►
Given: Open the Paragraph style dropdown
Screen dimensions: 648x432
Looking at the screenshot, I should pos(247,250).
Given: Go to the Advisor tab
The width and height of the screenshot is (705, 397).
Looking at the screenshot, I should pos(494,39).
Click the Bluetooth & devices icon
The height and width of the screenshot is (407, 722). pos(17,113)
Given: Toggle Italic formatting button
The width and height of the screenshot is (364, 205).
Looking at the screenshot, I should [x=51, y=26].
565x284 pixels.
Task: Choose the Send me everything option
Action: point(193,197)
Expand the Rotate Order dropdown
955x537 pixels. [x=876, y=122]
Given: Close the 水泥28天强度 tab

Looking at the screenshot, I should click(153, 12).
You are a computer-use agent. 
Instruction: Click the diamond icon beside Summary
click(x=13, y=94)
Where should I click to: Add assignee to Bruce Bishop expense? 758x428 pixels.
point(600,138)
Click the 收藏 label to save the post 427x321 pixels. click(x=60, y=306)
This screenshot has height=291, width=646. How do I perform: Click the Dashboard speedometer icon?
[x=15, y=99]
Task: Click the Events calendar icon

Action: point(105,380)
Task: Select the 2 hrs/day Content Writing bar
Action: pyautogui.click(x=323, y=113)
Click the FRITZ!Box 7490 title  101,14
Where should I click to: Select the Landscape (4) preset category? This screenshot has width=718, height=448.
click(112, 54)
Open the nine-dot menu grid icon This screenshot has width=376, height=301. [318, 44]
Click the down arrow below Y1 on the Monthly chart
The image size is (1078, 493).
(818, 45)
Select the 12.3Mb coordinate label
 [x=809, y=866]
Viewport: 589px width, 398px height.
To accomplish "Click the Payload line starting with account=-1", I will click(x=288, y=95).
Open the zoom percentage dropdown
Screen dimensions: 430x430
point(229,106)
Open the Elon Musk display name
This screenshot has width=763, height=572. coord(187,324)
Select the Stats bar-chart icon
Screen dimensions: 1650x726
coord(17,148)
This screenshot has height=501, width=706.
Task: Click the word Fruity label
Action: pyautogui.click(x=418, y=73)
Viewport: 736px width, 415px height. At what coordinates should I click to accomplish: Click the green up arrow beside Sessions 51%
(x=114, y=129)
◄
The answer must be the full data, repeated word for word.

Given: Open the Paragraph style dropdown
Screen dimensions: 648x432
Looking at the screenshot, I should pos(247,250).
Given: Go to the Advisor tab
The width and height of the screenshot is (705, 397).
Looking at the screenshot, I should pos(494,39).
Click the Bluetooth & devices icon
The height and width of the screenshot is (407, 722). pos(17,113)
Given: Toggle Italic formatting button
The width and height of the screenshot is (364, 205).
Looking at the screenshot, I should [x=51, y=26].
565x284 pixels.
Task: Choose the Send me everything option
Action: point(193,197)
Expand the Rotate Order dropdown
955x537 pixels. [x=876, y=122]
Given: Close the 水泥28天强度 tab

Looking at the screenshot, I should click(153, 12).
You are a computer-use agent. 
Instruction: Click the diamond icon beside Summary
click(x=13, y=94)
Where should I click to: Add assignee to Bruce Bishop expense? 758x428 pixels.
point(600,138)
Click the 收藏 label to save the post 427x321 pixels. click(x=60, y=306)
This screenshot has height=291, width=646. How do I perform: Click the Dashboard speedometer icon?
[x=15, y=99]
Task: Click the Events calendar icon

Action: point(105,380)
Task: Select the 2 hrs/day Content Writing bar
Action: pyautogui.click(x=323, y=113)
Click the FRITZ!Box 7490 title  101,14
Where should I click to: Select the Landscape (4) preset category? This screenshot has width=718, height=448.
click(112, 54)
Open the nine-dot menu grid icon This screenshot has width=376, height=301. [318, 44]
Click the down arrow below Y1 on the Monthly chart
The image size is (1078, 493).
(818, 45)
Select the 12.3Mb coordinate label
 [x=809, y=866]
Viewport: 589px width, 398px height.
To accomplish "Click the Payload line starting with account=-1", I will click(x=288, y=95).
Open the zoom percentage dropdown
Screen dimensions: 430x430
point(229,106)
Open the Elon Musk display name
This screenshot has width=763, height=572. coord(187,324)
Select the Stats bar-chart icon
Screen dimensions: 1650x726
coord(17,148)
This screenshot has height=501, width=706.
Task: Click the word Fruity label
Action: pyautogui.click(x=418, y=73)
Viewport: 736px width, 415px height. At what coordinates should I click to accomplish: Click the green up arrow beside Sessions 51%
(x=114, y=129)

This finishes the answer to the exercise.